R-HSA-379048 (Reactome) G alpha q protein (or Gq/11) consists of four family members (G-alpha 11, -alpha 14, -alpha 15 and -alpha q). It activates phospholipase C (PLC) (Dowal L et al, 2006). PLC hydrolyzes phosphatidylinositol (PIP2) to diacyl glycerol (DAG) and inositol triphosphate (IP3). DAG acts as a second messenger that activates protein kinase C (PKC) and IP3 can bind to IP3 receptors, particular calcium channels in the endoplasmic reticulum (ER). Calcium flow causes the cytosolic concentration of calcium to increase, causing a cascade of intracellular changes and activity.

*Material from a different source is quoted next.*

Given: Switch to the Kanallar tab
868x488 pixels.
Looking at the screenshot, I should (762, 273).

R-HSA-398188 (Reactome) The active form of G protein alpha subunit q (Gq-alpha) was found to activate phospholipase C beta-1 (PLC-beta1), in investigations using bovine membranes. Subsequently, all 4 human isoforms have been shown to be activated by Gq, though activation of PLCbeta-4 is limited. In recombinant assays, several activated rat G alpha q family members were found to stimulate human PLC-beta isoforms with the same rank order of decreasing potency. PLC-beta1 stimulation was slightly more than for PLC-beta3; PLC-beta3 stimulation was 10-fold greater than for beta-2. PLC-beta2 is expressed specifically in hematopoietic cells. PLC-beta acts directly on Gq to accelerate hydrolysis of bound GTP, thus PLC-betas are GTPase activating proteins (GAPs). The crystal structure of the C-terminal region from Turkey PLC-beta, revealed a novel fold composed almost entirely of three long helices forming a coiled-coil that dimerizes along its long axis in an antiparallel orientation. The extent of the dimer interface and gel exclusion chromatography data suggest that PLC-betas are functionally dimeric.

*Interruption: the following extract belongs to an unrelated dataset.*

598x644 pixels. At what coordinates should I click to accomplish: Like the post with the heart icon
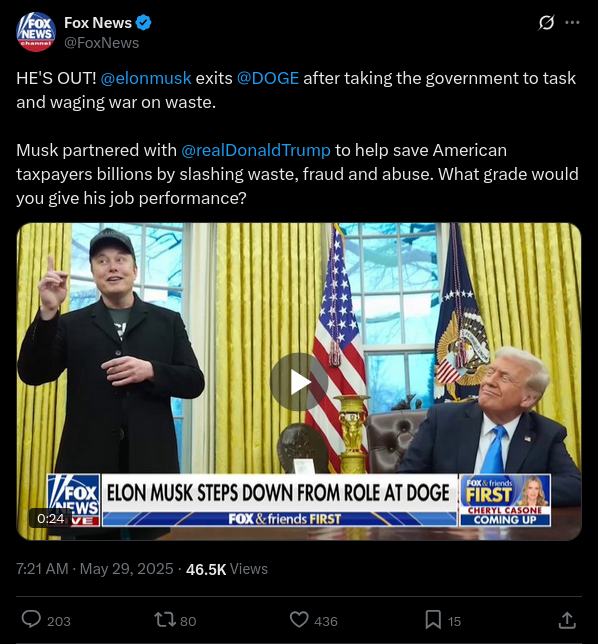[x=299, y=619]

R-HSA-400015 (Reactome) Diacylglycerol, produced by PLC beta-mediated PIP2 hydrolysis in G alpha (q) signalling, remains in the plasma membrane and binds Protein Kinase C alpha (PKC-alpha), causing PKC-alpha to translocate from the cytosol to the plasma membrane. PKC-alpha is thereby activated and phosphorylates target proteins.
R-HSA-400586 (Reactome) The Trio family of RhoA guanine nucleotide exchange factors (RhoGEFs) are directly activated by G alpha (q), possibly within a Gq:Trio:RhoA signalling complex, thereby linking Gq to RhoA-mediated processes such as cell migration, proliferation, and contraction. Like most other RhoGEFs, they have a tandem motif consisting of a Dbl homology (DH) and a pleckstrin homology (PH) domain. Trio and Duet have a number of other domains including an immunoglobin domains that may be involved in interacting with Rho, but the considerably smaller GEFT (p63RhoGEF) does not have any identifiable additional domains yet appears to be sufficient to mediate the activation of RhoA by G alpha (q). The structure represented by GEFT is proposed to represent the core of an ancient signal transduction pathway.

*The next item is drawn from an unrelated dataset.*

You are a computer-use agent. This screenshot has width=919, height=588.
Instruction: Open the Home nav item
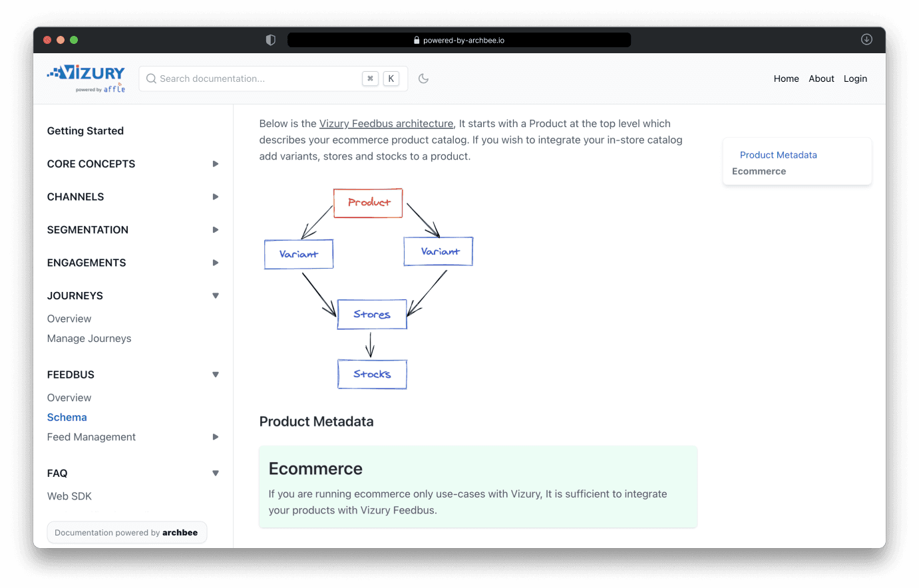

R-HSA-416358 (Reactome) Phospholipase C activation is the classical signalling route for G alpha (q) but an additional mechanism is an inhibitory interaction between G alpha (q) and phosphatidylinositol 3-kinase alpha (PI3K alpha). There are several PI3K subtypes but only the p85 alpha/p110 alpha subtype (PI3K alpha) is a G alpha (q) effector (PMID: 18515384). Activated G alpha (q) inhibits PI3K alpha directly, in a GTP-dependent manner. G alpha(q) binding of PI3K competes with Ras, a PI3K activator (PMID: 16268778).
R-HSA-416510 (Reactome) GRKs are serine/threonine kinases that phosphorylate GPCRs leading to receptor desensitization. GRK5 appears to be the predominant regulator of PAR1 desensitization in endothelial cells.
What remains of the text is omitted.